#### Directions for this task:
Pick up the piece on the stages firewood goes through before burning right after its last sentence, and keep writing it.

#### Selected excerpt:
Wood can be said to go through three stages on its way to being ready to burn in your woodburner. Here they are:
1. Freshly felled
Freshly felled wood is sometimes called green wood. It is high in moisture, often with a moisture content 40-50%.
The outside of the wood is lighter in colour than seasoned wood, there will be fewer cracks and the bark will be firmly attached.
2. Air dry
Air dry wood has reached the stage of the seasoning process by which the moisture content that was as high as 50% when the wood was first cut has dropped to around 25%.
Wood can hold water both inside its cells and within the cell walls. By the time it is air dry, most of the wood all or most of the water from inside the sells has been evaporated.
This stage is achieved by placing the wood in an exposed site, stacked off the ground on a platform or pallet (to avoid moisture soaking into the wood from the ground). The logs should also be covered to protect them from rain or snow that would cause moisture to be reabsorbed. But if the wood is covered entirely it is susceptible to rotting. For that reason, it is important to ensure the storage area is well-ventilated and, ideally, open to the wind.

#### Data:
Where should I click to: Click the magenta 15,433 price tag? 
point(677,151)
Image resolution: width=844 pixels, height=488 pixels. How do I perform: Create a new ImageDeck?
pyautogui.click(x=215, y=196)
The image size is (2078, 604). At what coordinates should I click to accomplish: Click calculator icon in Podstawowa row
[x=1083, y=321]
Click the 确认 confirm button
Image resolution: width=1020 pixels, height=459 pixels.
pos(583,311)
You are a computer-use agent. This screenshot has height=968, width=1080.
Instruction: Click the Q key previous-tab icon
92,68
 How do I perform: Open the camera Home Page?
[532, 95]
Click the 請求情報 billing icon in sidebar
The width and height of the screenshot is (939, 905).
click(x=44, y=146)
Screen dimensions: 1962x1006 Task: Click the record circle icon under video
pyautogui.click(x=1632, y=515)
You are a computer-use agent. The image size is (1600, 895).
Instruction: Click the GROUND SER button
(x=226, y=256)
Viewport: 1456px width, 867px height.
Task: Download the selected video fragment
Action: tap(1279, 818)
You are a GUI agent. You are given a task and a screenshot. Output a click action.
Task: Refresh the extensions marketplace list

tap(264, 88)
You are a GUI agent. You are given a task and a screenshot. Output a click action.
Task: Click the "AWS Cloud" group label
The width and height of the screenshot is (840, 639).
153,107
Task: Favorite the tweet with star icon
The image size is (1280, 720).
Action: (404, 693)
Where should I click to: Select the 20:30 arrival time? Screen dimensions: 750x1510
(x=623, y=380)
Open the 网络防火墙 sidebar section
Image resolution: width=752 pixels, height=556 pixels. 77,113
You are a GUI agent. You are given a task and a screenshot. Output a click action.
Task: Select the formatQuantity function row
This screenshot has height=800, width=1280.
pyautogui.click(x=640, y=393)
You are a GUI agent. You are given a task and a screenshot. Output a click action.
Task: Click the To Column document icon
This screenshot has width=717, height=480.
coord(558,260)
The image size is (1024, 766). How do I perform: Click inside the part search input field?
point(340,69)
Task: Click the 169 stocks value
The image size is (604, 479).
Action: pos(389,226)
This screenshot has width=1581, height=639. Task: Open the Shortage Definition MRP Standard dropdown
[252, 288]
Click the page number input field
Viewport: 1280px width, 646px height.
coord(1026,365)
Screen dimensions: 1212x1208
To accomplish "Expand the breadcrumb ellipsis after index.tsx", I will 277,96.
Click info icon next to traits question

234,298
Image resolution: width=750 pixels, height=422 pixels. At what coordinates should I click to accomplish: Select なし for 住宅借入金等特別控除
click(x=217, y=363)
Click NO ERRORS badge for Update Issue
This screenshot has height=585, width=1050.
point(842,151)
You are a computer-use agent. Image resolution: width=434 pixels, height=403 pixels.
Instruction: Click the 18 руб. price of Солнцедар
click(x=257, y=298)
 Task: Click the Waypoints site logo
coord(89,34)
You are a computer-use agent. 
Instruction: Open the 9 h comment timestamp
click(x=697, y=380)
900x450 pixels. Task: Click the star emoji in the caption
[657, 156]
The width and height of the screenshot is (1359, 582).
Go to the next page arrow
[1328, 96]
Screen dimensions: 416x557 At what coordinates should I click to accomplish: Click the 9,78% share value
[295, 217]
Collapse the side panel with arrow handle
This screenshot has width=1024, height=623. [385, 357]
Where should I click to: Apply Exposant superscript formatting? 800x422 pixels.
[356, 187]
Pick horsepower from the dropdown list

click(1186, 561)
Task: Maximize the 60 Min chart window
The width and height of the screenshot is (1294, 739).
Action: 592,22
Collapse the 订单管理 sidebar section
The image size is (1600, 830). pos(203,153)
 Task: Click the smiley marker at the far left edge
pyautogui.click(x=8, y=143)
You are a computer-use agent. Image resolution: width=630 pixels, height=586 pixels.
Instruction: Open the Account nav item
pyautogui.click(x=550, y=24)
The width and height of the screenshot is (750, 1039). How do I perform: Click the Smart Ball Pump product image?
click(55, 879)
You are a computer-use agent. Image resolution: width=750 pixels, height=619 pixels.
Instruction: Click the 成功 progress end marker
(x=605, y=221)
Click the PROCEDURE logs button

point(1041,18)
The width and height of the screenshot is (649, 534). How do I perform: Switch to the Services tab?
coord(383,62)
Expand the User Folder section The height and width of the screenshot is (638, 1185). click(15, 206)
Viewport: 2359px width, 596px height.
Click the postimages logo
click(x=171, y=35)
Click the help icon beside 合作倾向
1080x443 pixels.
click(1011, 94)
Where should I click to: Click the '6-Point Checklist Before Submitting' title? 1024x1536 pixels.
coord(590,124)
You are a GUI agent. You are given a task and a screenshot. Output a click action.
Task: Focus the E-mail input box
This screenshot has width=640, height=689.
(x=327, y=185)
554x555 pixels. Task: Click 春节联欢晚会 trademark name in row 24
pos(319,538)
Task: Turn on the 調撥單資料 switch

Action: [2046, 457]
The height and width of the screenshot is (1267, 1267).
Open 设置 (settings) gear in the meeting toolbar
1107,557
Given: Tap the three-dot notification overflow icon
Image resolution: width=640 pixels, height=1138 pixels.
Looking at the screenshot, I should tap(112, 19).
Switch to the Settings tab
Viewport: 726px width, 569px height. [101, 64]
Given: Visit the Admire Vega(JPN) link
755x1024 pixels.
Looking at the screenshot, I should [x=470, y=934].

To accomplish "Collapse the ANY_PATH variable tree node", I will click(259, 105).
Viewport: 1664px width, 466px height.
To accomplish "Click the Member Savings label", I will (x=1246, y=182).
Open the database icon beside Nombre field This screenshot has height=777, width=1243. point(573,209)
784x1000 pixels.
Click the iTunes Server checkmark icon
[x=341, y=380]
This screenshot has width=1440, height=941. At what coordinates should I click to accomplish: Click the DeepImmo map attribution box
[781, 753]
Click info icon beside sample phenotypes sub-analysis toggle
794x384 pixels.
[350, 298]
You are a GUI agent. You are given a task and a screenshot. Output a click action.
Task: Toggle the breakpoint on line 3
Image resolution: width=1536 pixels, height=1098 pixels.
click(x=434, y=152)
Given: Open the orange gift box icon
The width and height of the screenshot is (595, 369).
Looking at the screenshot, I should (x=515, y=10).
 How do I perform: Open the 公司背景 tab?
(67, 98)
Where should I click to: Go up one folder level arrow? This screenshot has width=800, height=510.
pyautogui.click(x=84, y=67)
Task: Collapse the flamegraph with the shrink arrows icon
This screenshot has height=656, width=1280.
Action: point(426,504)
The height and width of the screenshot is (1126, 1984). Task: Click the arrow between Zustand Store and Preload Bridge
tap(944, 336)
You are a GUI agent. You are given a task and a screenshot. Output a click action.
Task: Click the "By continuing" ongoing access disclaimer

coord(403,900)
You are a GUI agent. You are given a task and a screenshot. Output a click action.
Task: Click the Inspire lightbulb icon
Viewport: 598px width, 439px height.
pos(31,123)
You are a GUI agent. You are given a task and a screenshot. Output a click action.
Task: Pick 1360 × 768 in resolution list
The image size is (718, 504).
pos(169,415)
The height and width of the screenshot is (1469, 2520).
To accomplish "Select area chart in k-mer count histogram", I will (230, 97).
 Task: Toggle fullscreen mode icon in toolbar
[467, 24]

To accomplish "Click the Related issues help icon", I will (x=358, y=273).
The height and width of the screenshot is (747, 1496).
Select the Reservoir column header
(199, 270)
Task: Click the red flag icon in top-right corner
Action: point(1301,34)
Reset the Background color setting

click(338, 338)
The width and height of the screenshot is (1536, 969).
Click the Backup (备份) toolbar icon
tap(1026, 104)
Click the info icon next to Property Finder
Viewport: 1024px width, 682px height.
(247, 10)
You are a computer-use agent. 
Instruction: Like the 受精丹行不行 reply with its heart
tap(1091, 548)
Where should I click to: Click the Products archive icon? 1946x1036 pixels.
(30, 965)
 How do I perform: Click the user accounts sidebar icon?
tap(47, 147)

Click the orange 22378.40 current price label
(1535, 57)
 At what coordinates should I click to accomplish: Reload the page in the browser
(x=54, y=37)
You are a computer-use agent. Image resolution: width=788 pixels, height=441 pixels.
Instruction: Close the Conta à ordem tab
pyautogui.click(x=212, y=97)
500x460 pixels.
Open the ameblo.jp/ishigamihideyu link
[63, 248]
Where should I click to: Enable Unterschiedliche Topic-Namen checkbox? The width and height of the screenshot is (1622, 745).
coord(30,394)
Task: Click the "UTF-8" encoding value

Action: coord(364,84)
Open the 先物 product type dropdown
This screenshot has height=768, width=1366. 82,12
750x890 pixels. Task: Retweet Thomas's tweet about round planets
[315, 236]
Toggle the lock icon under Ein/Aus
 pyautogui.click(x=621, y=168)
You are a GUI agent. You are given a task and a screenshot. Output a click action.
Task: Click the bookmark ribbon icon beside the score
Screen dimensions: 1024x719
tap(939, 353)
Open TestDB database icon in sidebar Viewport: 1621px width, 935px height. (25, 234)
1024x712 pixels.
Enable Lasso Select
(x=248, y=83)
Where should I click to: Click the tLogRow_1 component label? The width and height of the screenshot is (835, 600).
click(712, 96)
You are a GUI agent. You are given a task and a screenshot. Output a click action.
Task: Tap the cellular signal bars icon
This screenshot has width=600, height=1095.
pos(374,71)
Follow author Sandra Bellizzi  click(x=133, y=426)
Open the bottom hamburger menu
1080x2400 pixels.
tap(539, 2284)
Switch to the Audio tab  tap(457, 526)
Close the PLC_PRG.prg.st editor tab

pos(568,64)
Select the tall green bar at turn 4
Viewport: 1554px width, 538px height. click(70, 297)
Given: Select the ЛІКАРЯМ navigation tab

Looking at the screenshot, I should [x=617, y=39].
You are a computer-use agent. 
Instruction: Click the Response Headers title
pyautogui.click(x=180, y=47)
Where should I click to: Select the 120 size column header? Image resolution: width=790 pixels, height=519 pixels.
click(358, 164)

#### Answer to the exercise:
How long does this process take? For dense hardwoods, such as oak, beech, sycamore and hornbeam, ideally two summers and a winter will be needed to season the wood as effectively as possible.
For woods like ash, birch and poplar, which have larger cells, air dry seasoning can be achieved within one spring and summer, weather permitting.
3. House dry
The seasoning process can be finished by entering the final stage: the house dry stage. This means bringing the wood into your home a few days before you are expecting to burn it. The warm atmosphere created by the heat from your stove burning fuel that has previously been house dried will help to get a final chunk of moisture to evaporate and should bring the moisture content down to around 20%.